## begin SOURCE EXTRACT

Much is at stake in these cartographic revisions, as made evident by the proliferation of border dispute resolution commissions and the many cases related to territorial sovereignty initiated in the International Court of Justice. For this reason among others, border disputes are some of the most hotly contested controversies to arise in international arbitration. (4) Yet, the 1945 treatise is the most recent comprehensive examination of international law on delimitation and demarcation processes. (5)

Despite the evolution of the law in other areas of science, (6) the technology of border drawing has advanced significantly while the legal guidelines have not changed. In the absence of any impetus from states or international organizations, the legal norms for demarcation remain the same as those that were used at the time of the Roman Empire. (7) This Essay aims to draw attention to this discrepancy between science and the law on international boundaries and proposes the development of an institutional mechanism that would harness the potential of the recent advances in border technology and assist in ameliorating ongoing boundary-related controversies.

The Essay begins with an overview of the intersection between law and the scientific enterprise. It suggests boundary-marking as a test case for the self-updating prerogative of the law by shedding light on the antiquated and inefficient methodology currently employed by states in demarcating borders. Part II provides a brief overview of the science of demarcation. It addresses the history of demarcation, changes in the methodology, and the terminology used by boundary engineers--geographers, surveyors and cartographers. The third Part takes up changes in the law through the perspective of boundary architects--diplomats and state leaders. It reviews the international law on demarcation by focusing on three boundary commissions and their reasoning in adopting a particular approach to boundary-marking.

## end SOURCE EXTRACT

#### TASK REQUIREMENTS:
1. Answer these questions about the border demarcation essay, one line each:
(a) What year is the treatise named as the most recent comprehensive examination of international law on delimitation and demarcation?
(b) The legal norms for demarcation remain the same as those used at the time of what?
(c) Who does Part II name as boundary engineers?
2. Please write the next passage of the border demarcation essay, starting after its final sentence.

## begin DATA BLOCK

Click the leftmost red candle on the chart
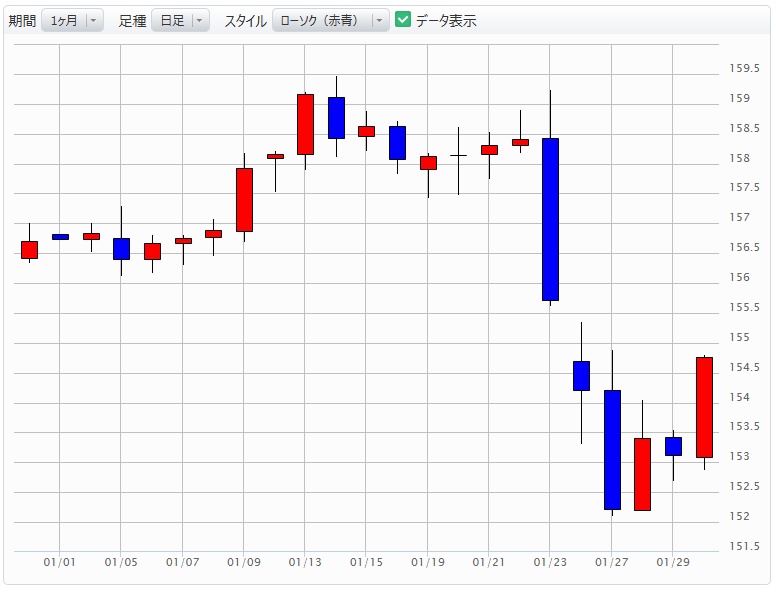Screen dimensions: 776x597 (29, 250)
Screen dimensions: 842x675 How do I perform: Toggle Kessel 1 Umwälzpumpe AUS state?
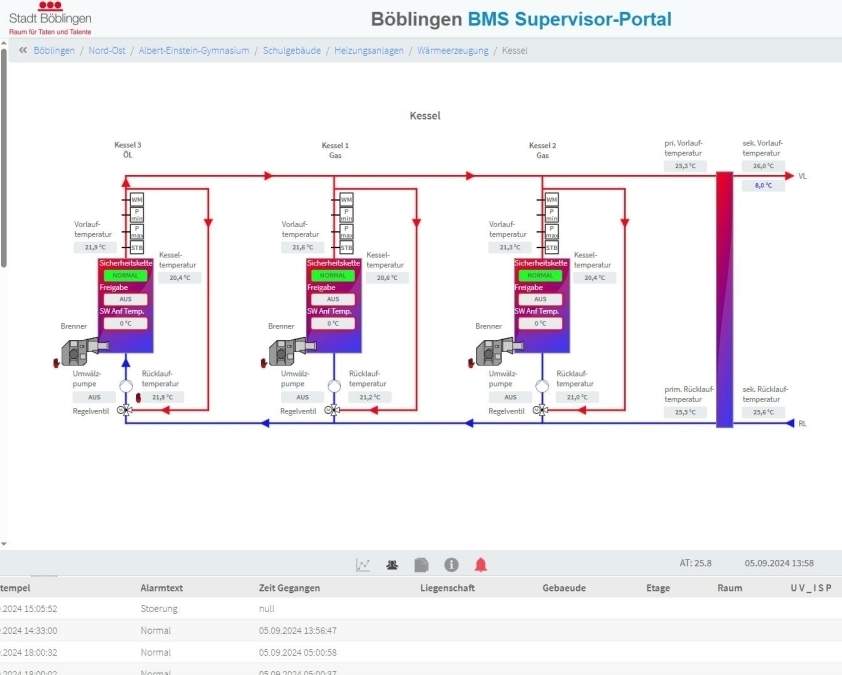[302, 397]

## end DATA BLOCK

#### EXERCISE RESULTS:
1.
(a) 1945
(b) The Roman Empire
(c) Geographers, surveyors and cartographers

2.
I conclude by proposing the creation of a central depository for border information that would serve as the authoritative source of boundary demarcation data. Although some states keep their own records of boundary demarcation data for other states, many of these records contain conflicting information and perpetuate the problematic discrepancies in determining border locations. A central depository within the United Nations that uses the latest technology to effectuate precise and accurate boundaries would help to put an end to measurement error and incongruities in the location of contentious borders.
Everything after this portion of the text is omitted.